Defne kardeşinin söylediklerini düşünüyordu, Mithat’la çok severek evlenmişti. Başına bir tatsızlık geldiği için bu neden değişsindi? Mithat onu sevmese tüm bunlar yaşanırken önce o gitmez miydi? Neden gitmiyordu?
“Beni seviyor” dedi kendi kendine. Zihni Çağla’nın sesiyle konuştu bu kez “Sen onu seviyor musun?”

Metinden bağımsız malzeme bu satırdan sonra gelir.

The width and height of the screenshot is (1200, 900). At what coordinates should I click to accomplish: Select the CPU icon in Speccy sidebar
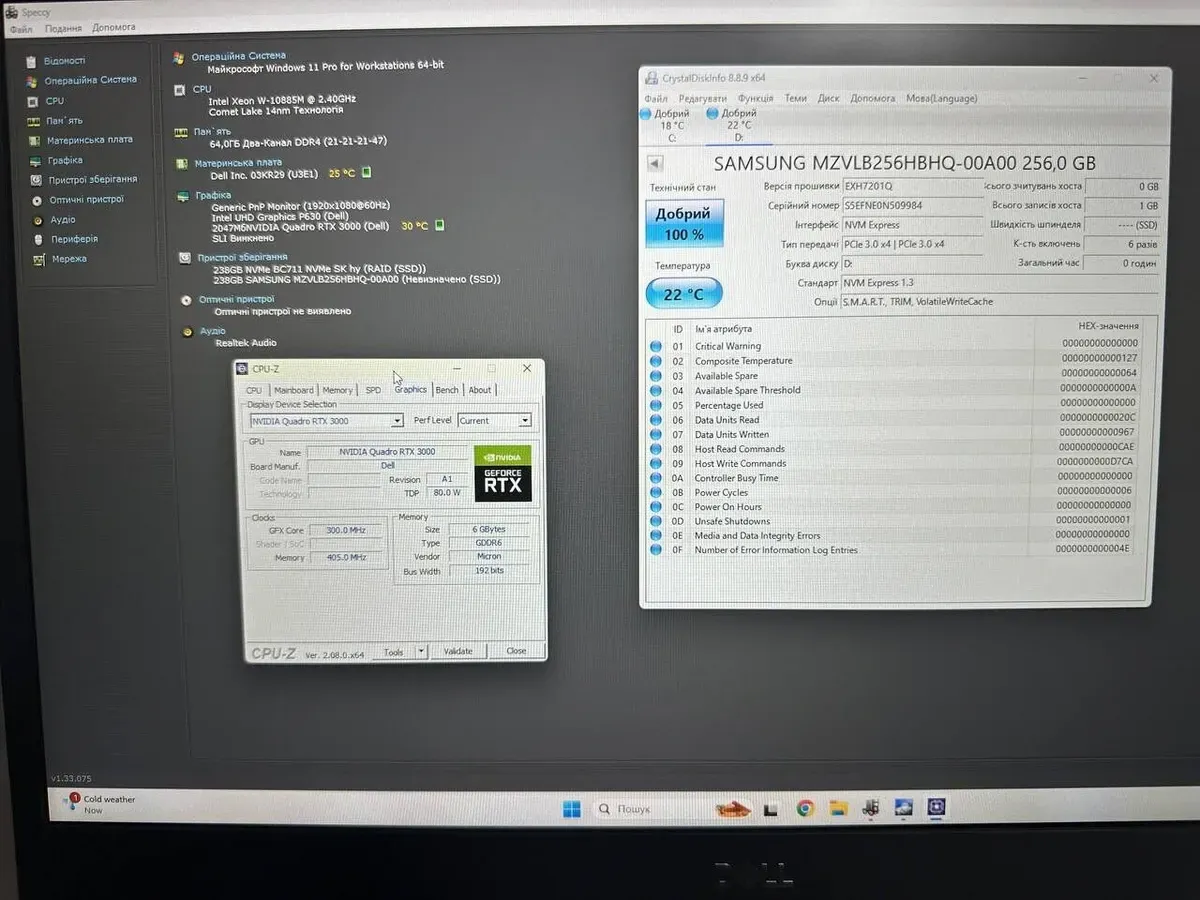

“Seviyor olmalıyım!” diye mırıldandı ama bu cevap kendini de hiç mutlu etmedi. Peki Çağla’nın ima ettiği şeye cesaret edebilir miydi? Kendi başına ne yapacaktı? Sonuçta Çağla’nın bir ailesi vardı, ilgilenmesi gereken iki çocuğu ve eşi. Hiç çalışmamıştı, ruhsal sorunları olduğunu duyduklarında ona iş bile vereceklerini sanmıyordu. Duymak zorunda değillerdi elbette ama bir yerden duyulur ortaya çıkarsa bu onu zor bir duruma düşürebilirdi. Ayrıca onun mesleği gazetecilikti, mezun olduktan sonra hiç bir çalışması yoktu, araştırmacı gazetecilik için kendini geliştirmeyi ummuştu ama Muğla, evlilik ve peşine başına gelenler buna pek imkan tanımamıştı. Yine yapabileceği yegane şey buydu ama bağımsız bir araştırmacı gazeteci nasıl para kazanabilirdi ki? Mesleği dışında bir işe girmek zorundaydı. Krizleri yaşama korkusu yüzünden insanlardan uzak durmayı tercih ediyordu. Mithat bile onu kendi arkadaş gruplarından soyutlamıştı. Bir yerde işe girse ve orada olmadık bir şeyler yaparsa ne olurdu? Mithat’tan ayrılıp tek başına evdeyken yine o atak tekrarlanırsa bu defa onu kim durdururdu. Ayrıca Mithat’ın haklı olduğu bir nokta vardı, eğer yeğenlerinin yanında bir atak yaşarsa çocukların ruhlarında silinmez izler bırakabilirdi. Onlara zarar bile verebilirdi belki. Kısaca korkuyordu, Çağla haklı bile olsa, kendi başına bir hayat için hazır değildi. Bütün bunları düşündüğü günün akşam üzeri marketten dönerken mahallelerindeki emlakçının camında eleman arandığına dair bir ilan gördü. Eve gelip torbaları boşaltmaya başlayana kadar o ilan üzerinde hiç düşünmemişti ama sanki bir anda aklına üflemişler gibi “Neden olmasın?” dedi kendi kendine. Emlakçı ve karısını uzaktan da olsa tanıyordu. Mithat’ta tanıyordu çünkü bir kez Mithat’ın bir arkadaşına ev aramak için gidip konuşmuşlardı. O zamanlar Defne’nin başına tüm bu saçmalıklar gelmemişti. O günden sonra her karşılaştıklarında selamlaşırlardı. İyi insanlardı, Mithat’ın da buna bir itirazı olamazdı. Kendini kötü hissederse devam etmezdi zaten. Gece heyecandan uyuyamadı ve ertesi sabah Mithat evden çıkar çıkmaz giyinip emlakçıya gitti. Saat biraz erken olduğu için emlakçı henüz açılmamıştı. Emlakçı karı koca dükkana geldiklerinde onu kapıda beklerken görünce şaşırdılar. İlan için geldiğini duyunca daha da şaşırdılar ve memnun oldular. İlanı camdan kaldırdılar ve ücret bile konuşmadan işi kabul eden Defne’ye yarın başlayabileceğini söylediler.
Mithat’ın ilk tepkisi “Kendini rezil edeceksin!” oldu, “Yine de dene!”
Bu cevap özgüvenini sarssa da Çağla’nın söyledikleri aklına geldi, “Bunu kendim için yapıyorum!” dedi içinden, “Ben inanırsam, herkes bana inanır!”
Böylece Mithat’a kulaklarını tıklayıp, bütün gece kendini başarılı olacağına ikna etmeye uğraştı. Mithat’ta önce kendine ispatlaması gerekenler vardı. Kardeşi bu konuda kesinlikle haklıydı.